#### WHAT IS REQUIRED:
In the records below, find the line containing "You are a GUI" and print it and every line after it exactly, through the end. Skip pictures.

#### DATASET ENTRIES:
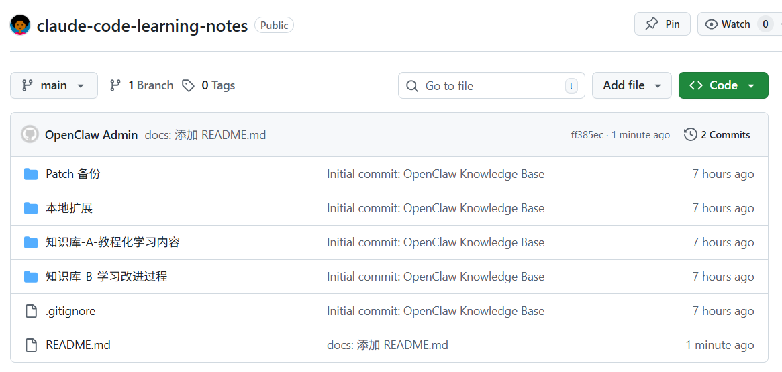782x372 pixels.
Task: Open commit hash ff385ec
Action: 587,135
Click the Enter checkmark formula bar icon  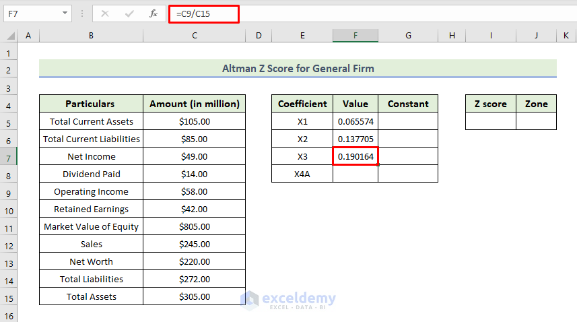[x=129, y=13]
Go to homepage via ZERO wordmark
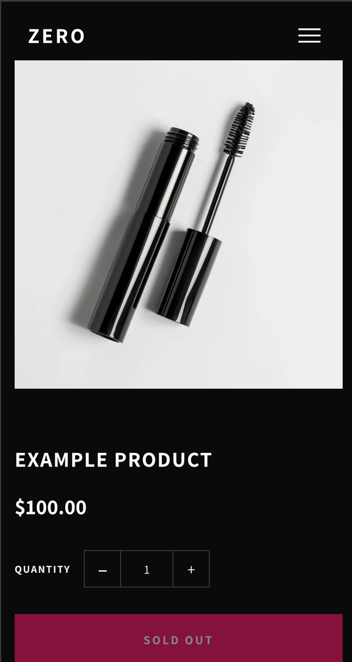Viewport: 352px width, 662px height. click(x=56, y=36)
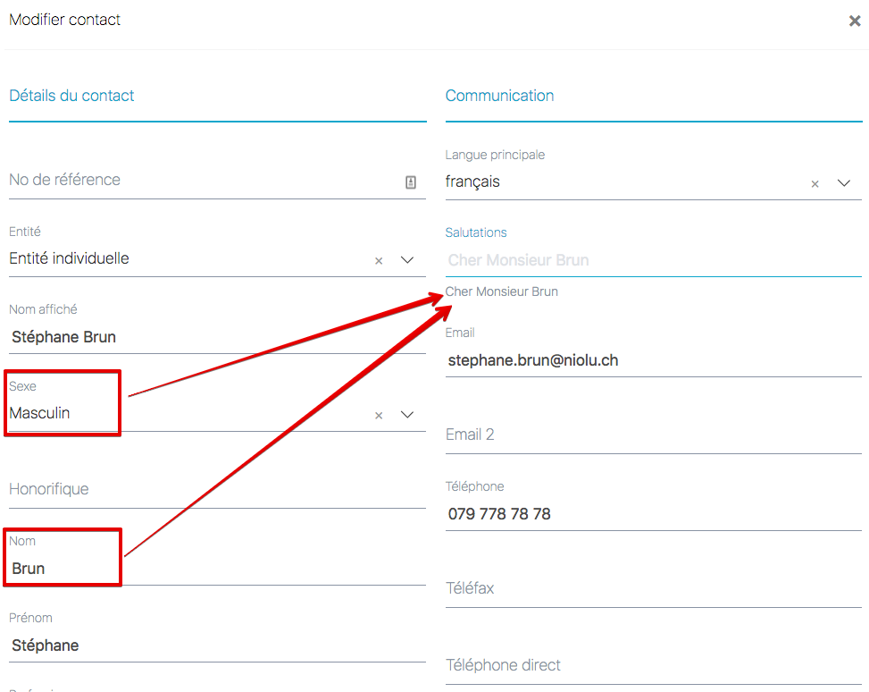Switch to the Communication section header
869x692 pixels.
coord(499,96)
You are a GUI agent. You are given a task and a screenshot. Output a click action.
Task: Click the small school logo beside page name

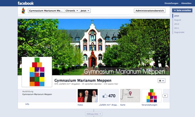tap(23, 11)
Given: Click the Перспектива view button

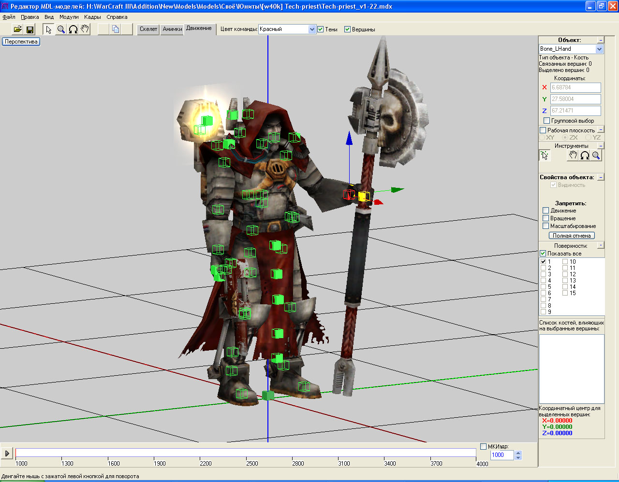Looking at the screenshot, I should 21,42.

#### EXPECTED ANSWER:
You are a GUI agent. You are given a task and a screenshot. Output a click action.
Task: Click the small school logo beside page name

tap(23, 11)
Given: Click the Перспектива view button

Looking at the screenshot, I should 21,42.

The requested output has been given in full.